Não me venham os que estão no comando da administração pública dizer ou pensar qualquer ''defesa'' sofista, eis que há décadas nosso povo sofre muito. Melhoras sempre há, mas elas engatinham frente aos problemas. Traz mais justiça ao cidadão a certeza do não, que a incerteza do quando obterá a decisão. O filho cresce e respeita os pais quando ele percebe a certeza nas decisões, porém, quando se percebe a incerteza, reina a imaturidade; quando há demora, não há justiça nas decisões. Qualquer cidadão, seja o pobre ou o rico em conhecimento, sabe que para cura das doenças, exige-se remédio imediato.

Ressalta-se que aqui não se questiona o fato do magistrado usufruir dois meses de férias, já que lhe é direito, mas sim o fato da lei, ''criada por nós'' brasileiros, permitir tal situação; questiona-se a passividade dos órgãos púbicos que sempre dão as mesmas respostas para os problemas: ''estamos em processo final de licitação'' ou ''de contratação''. Não se trata este texto de repisar as mazelas nacionais, mas sim de procurar uma solução, de estimular a busca por uma saída, de fazer algo por um mundo melhor.

Nesta sociedade (Estado no amplo conceito político) passiva e muitas vezes omissa, o único combustível que parece movê-la é a cobrança pela opinião pública. Se não fosse um insistente (e inesgotável) patriotismo, um amor pelo povo (na imensa maioria ignorados e muitas vezes ignorantes - no sentido ''destituído de conhecimento'' dos dicionários) a pergunta não seria a que intitula estes breves escritos, mas sim esta: o que fazemos aqui?

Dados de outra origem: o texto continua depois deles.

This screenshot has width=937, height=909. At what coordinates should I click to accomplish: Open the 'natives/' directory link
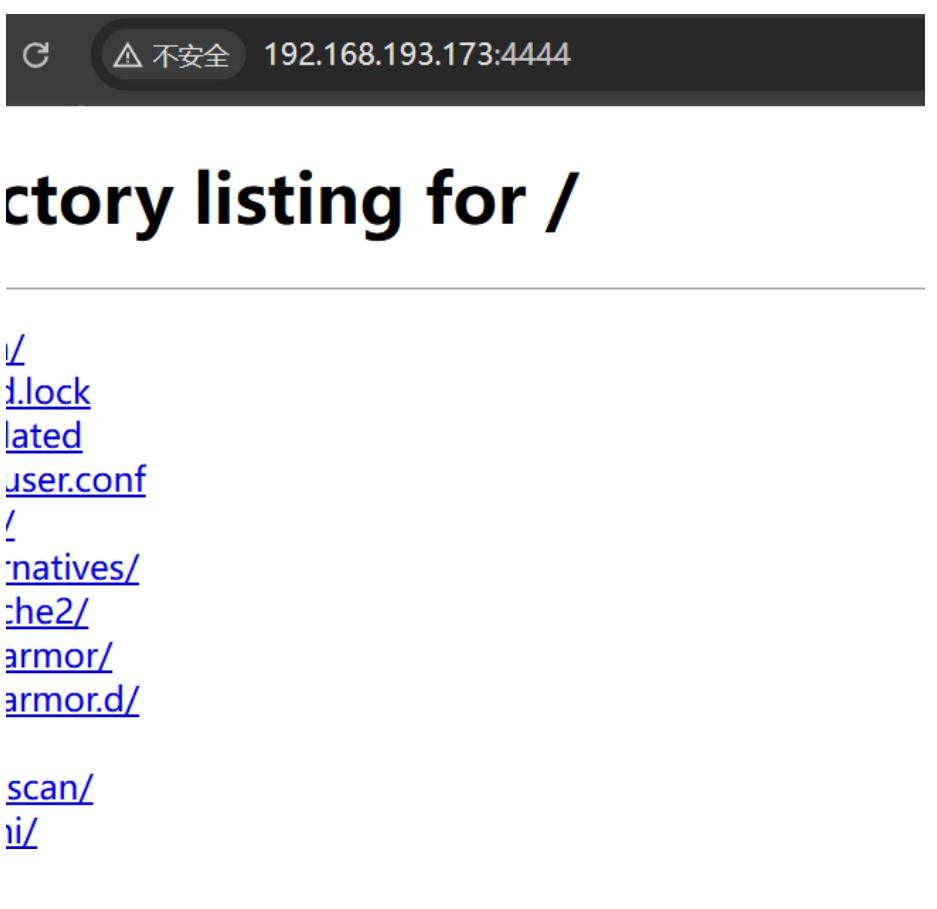pyautogui.click(x=72, y=568)
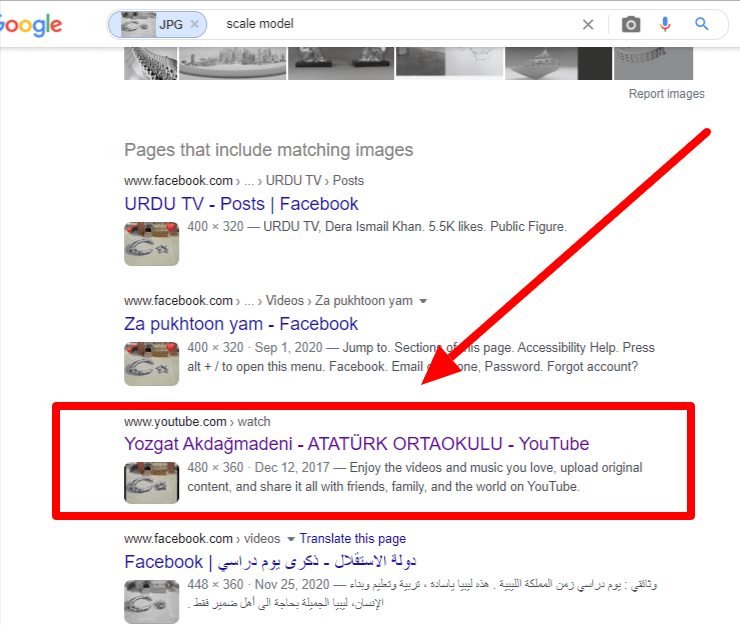This screenshot has width=740, height=625.
Task: Expand dropdown arrow beside Za pukhtoon yam URL
Action: [423, 301]
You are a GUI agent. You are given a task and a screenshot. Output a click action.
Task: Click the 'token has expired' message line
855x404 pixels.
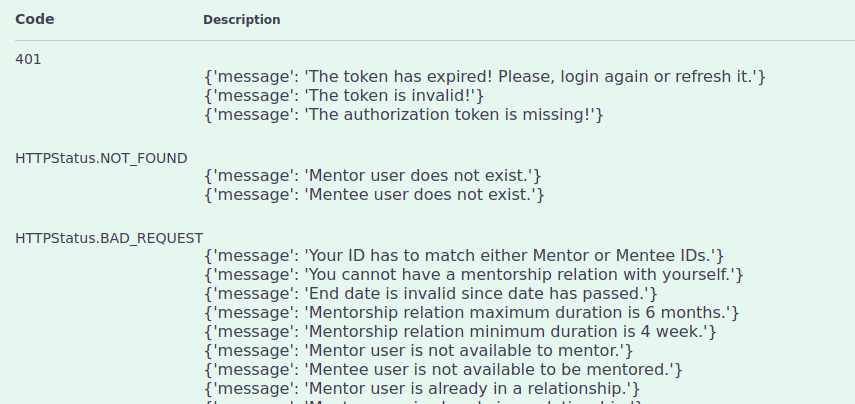pos(485,77)
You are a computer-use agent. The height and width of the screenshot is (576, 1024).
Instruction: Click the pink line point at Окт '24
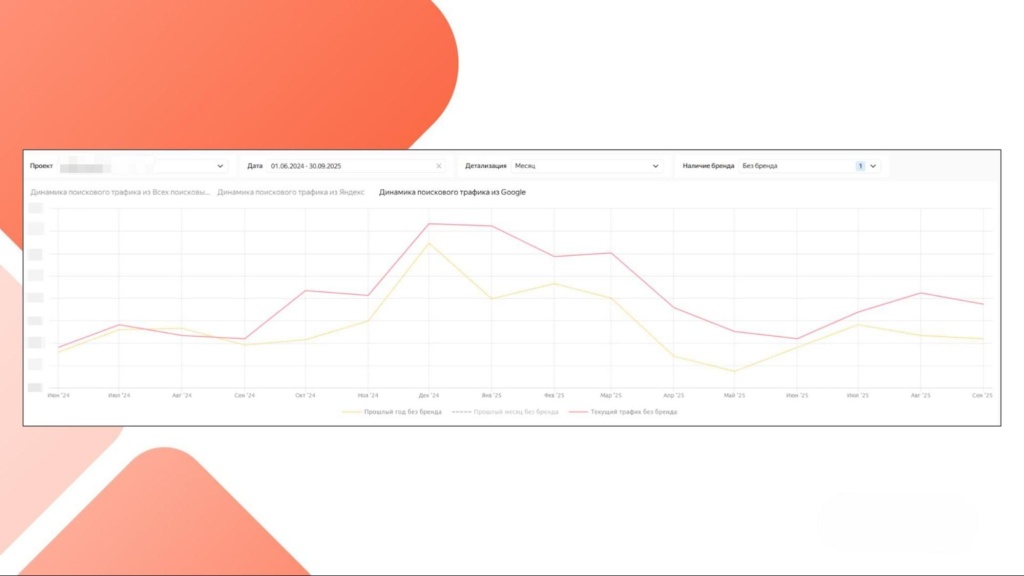pos(305,291)
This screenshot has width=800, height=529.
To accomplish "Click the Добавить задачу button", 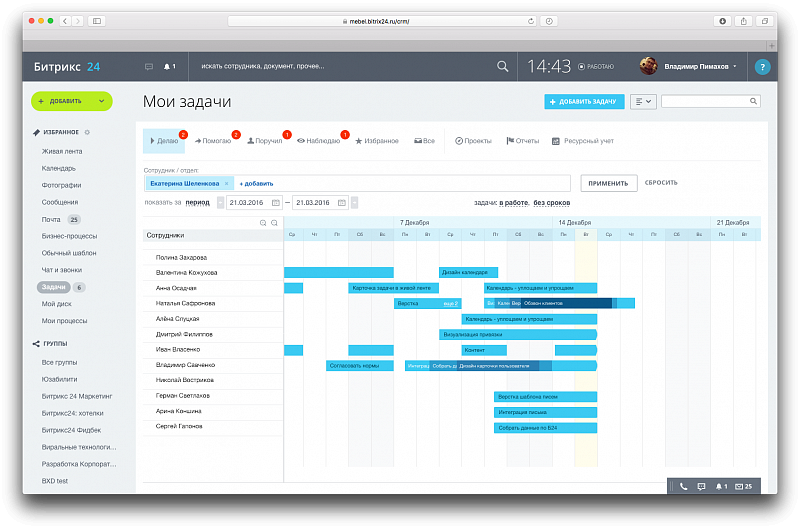I will [584, 102].
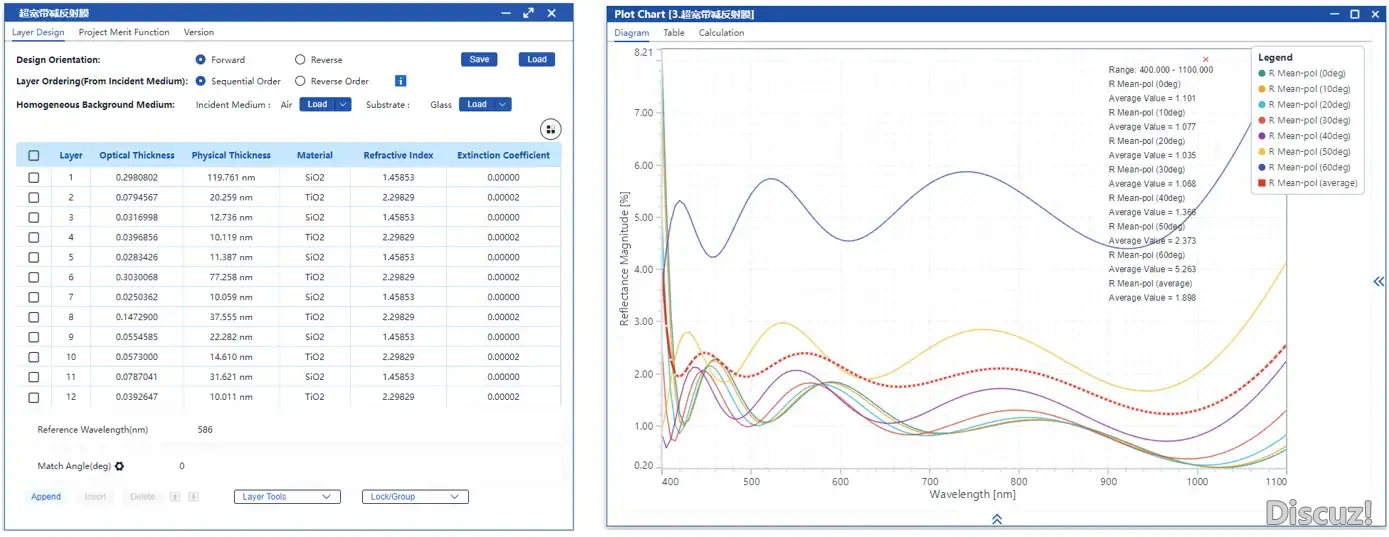Click the move layer down arrow icon
Image resolution: width=1389 pixels, height=537 pixels.
coord(193,497)
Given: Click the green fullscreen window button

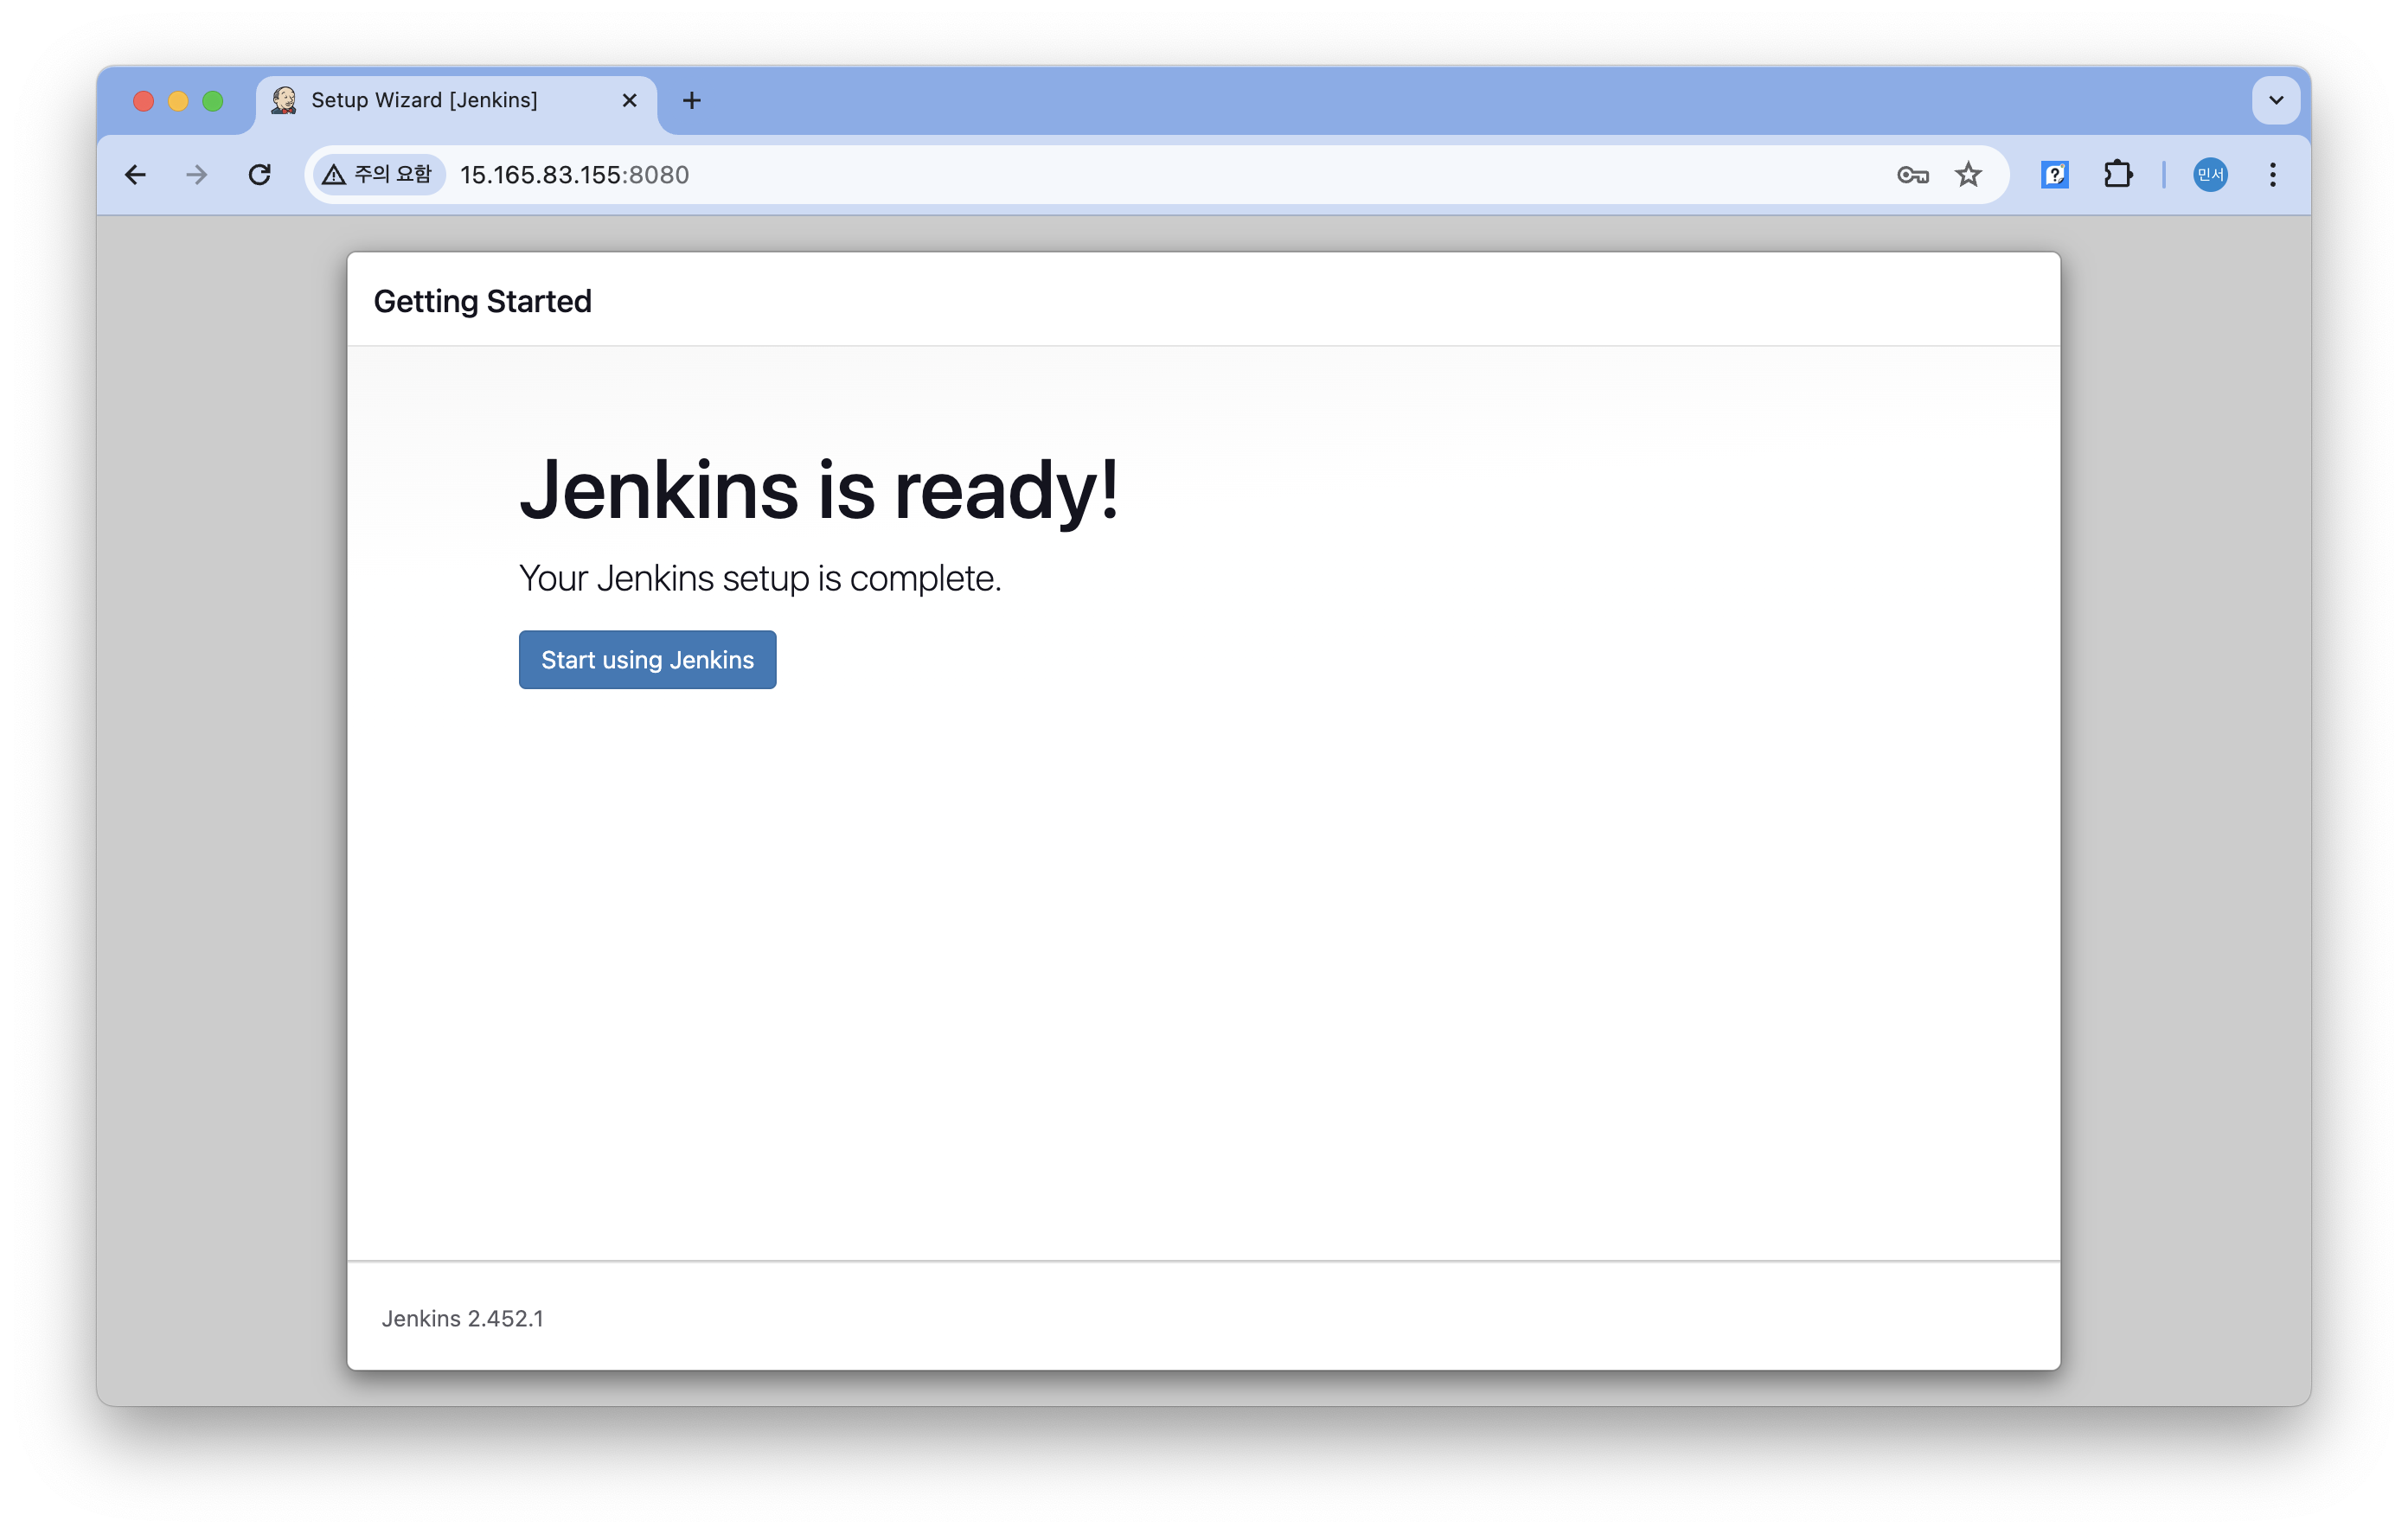Looking at the screenshot, I should point(213,101).
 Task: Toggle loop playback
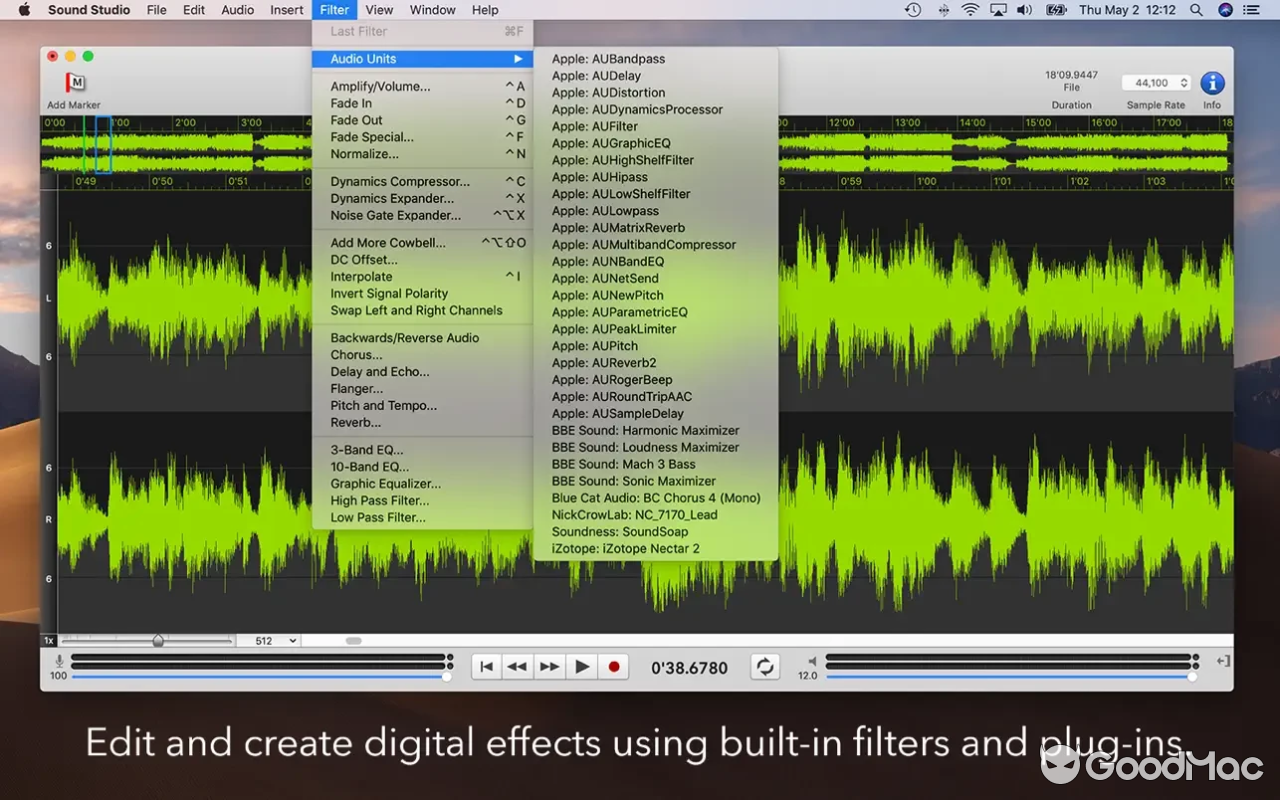[x=765, y=666]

Aos que observam a situação e encontram problemas, não cabe como última decisão a desistência ou o abandono (pertencentes aos fracos e covardes), mas sim a luta, o dever de mudar e de concretizar três sonhos (reconhecidos em nossa Constituição - norma maior que rege toda sociedade): 1) de um dia a sociedade brasileira ser formada em sua maioria por um povo que conhece e honra e a palavra cidadania; 2) que vivamos numa sociedade harmônica, fraterna e que resplandeça o amor ao próximo; 3) e que cada membro desse povo possa ser reconhecido (por uma fonte séria) como dotado de um trabalho, de uma vida e de famílias dignas e, principalmente, como seres humanos dignos.